▶ _Given task a_:
Answer these from the linfa-clustering description below:
(i) Which Python library is the linfa ecosystem likened to in spirit?
(ii) Besides a roadmap, what can be found at the link the description mentions?
(iii) What type does the DBSCAN transform method return?

▶ _Source passage_:
────
Crate linfa_clustering

Expand description

linfa-clustering aims to provide pure Rust implementations of popular clustering algorithms.

The big picture

linfa-clustering is a crate in the linfa ecosystem, a wider effort to bootstrap a toolkit for classical Machine Learning implemented in pure Rust, kin in spirit to Python’s scikit-learn.

You can find a roadmap (and a selection of good first issues) here - contributors are more than welcome!

Current state

Right now linfa-clustering provides the following clustering algorithms:

Implementation choices, algorithmic details and tutorials can be found in the page dedicated to the specific algorithms.

DBSCAN (Density-based Spatial Clustering of Applications with Noise) clusters together neighbouring points, while points in sparse regions are labelled as noise. Since points may be part of a cluster or noise the transform method returns Array1<Option<usize>>. It should be noted that some “border” points may technically belong to more than one cluster but, since the transform function returns only one label per point (if any), then only one cluster is chosen arbitrarily for those points.
────
▶ _Stored records_:
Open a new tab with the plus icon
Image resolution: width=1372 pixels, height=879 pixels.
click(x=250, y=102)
────
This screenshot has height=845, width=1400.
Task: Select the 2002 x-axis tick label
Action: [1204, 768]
────
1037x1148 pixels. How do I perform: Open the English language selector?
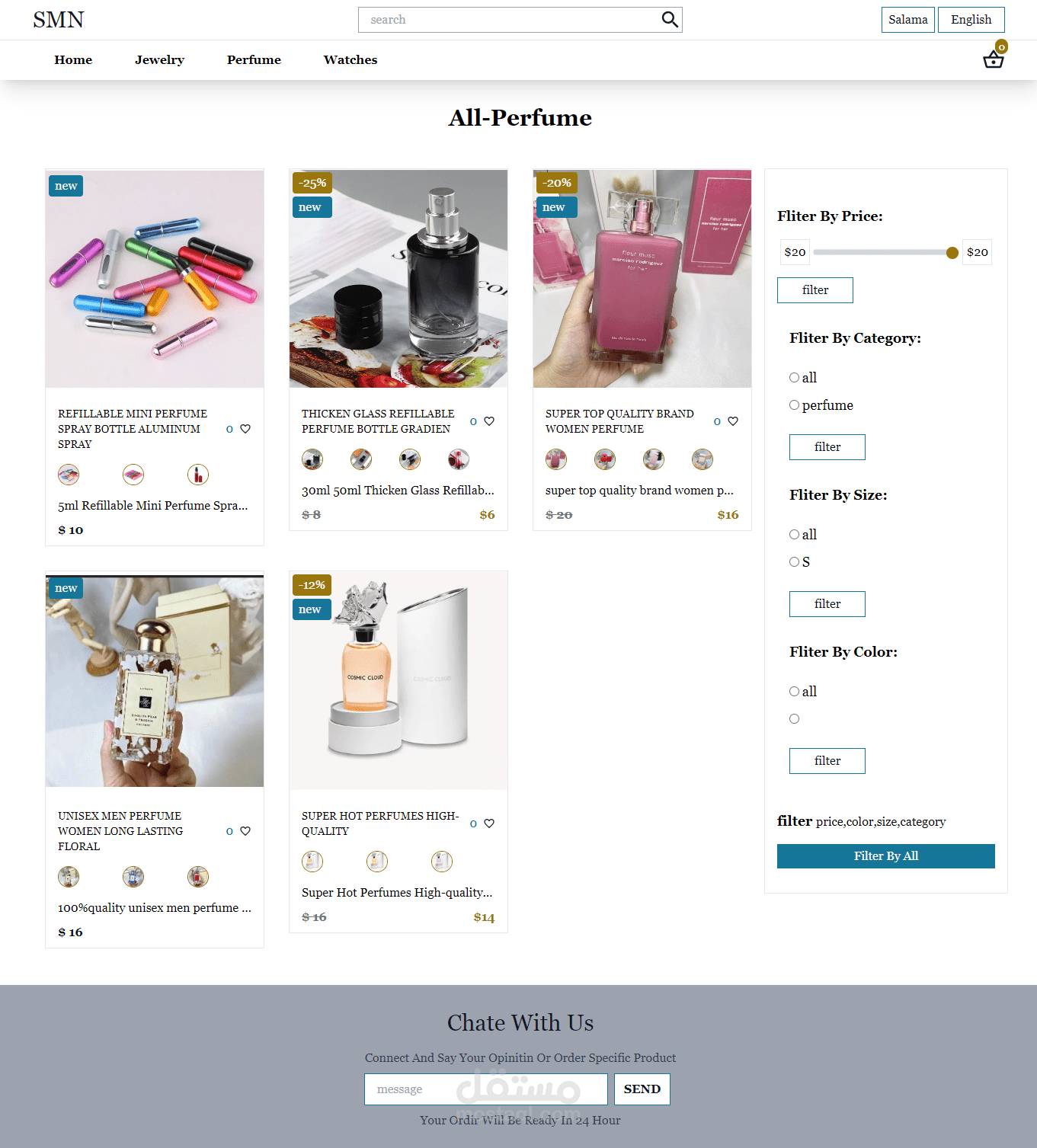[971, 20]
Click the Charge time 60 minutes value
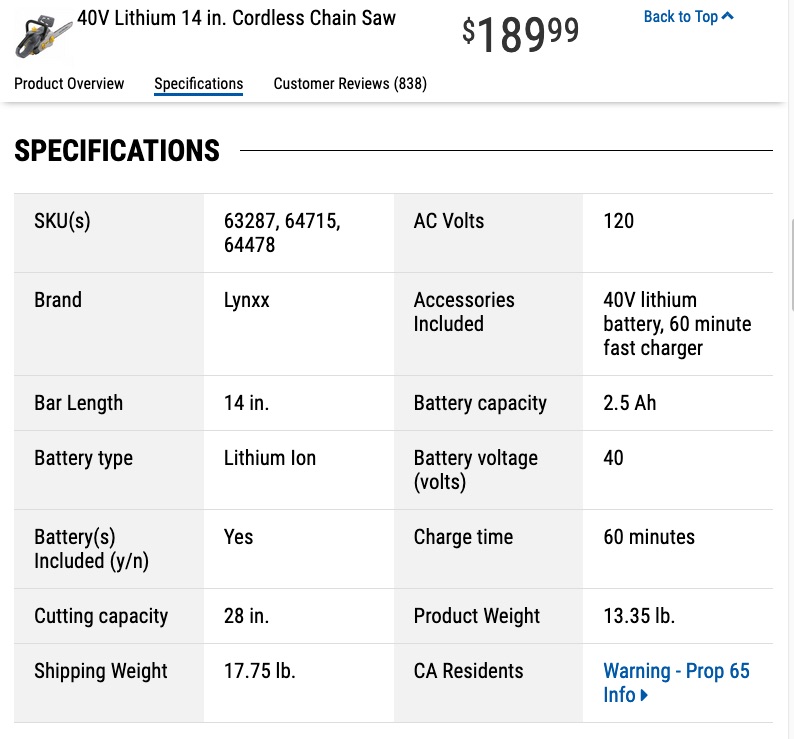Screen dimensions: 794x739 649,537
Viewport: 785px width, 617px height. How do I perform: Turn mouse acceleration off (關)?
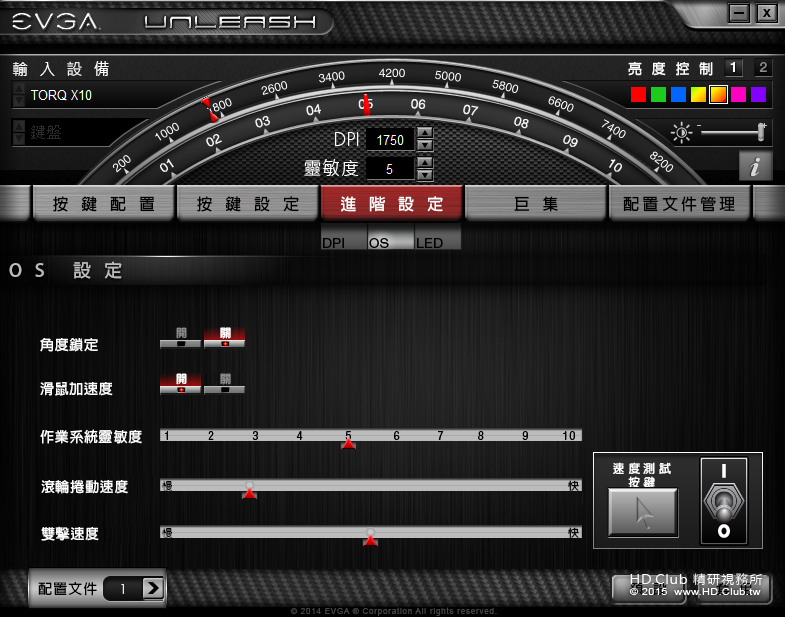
────
▶ _Given task b_:
Please switch "Click" to "Tap" in the part of the listing that opens with the line containing "1037x1148 pixels. How" and closes with the line containing "Viewport: 785px width, 617px", giving those lines again otherwise unchanged. Leave the pictures out.

▶ _Exercise solution a_:
(i) scikit-learn
(ii) A selection of good first issues
(iii) Array1<Option<usize>>

▶ _Exercise solution b_:
1037x1148 pixels. How do I perform: Open the English language selector?
[971, 20]
Tap the Charge time 60 minutes value
Screen dimensions: 794x739 649,537
Viewport: 785px width, 617px height. How do I perform: Turn mouse acceleration off (關)?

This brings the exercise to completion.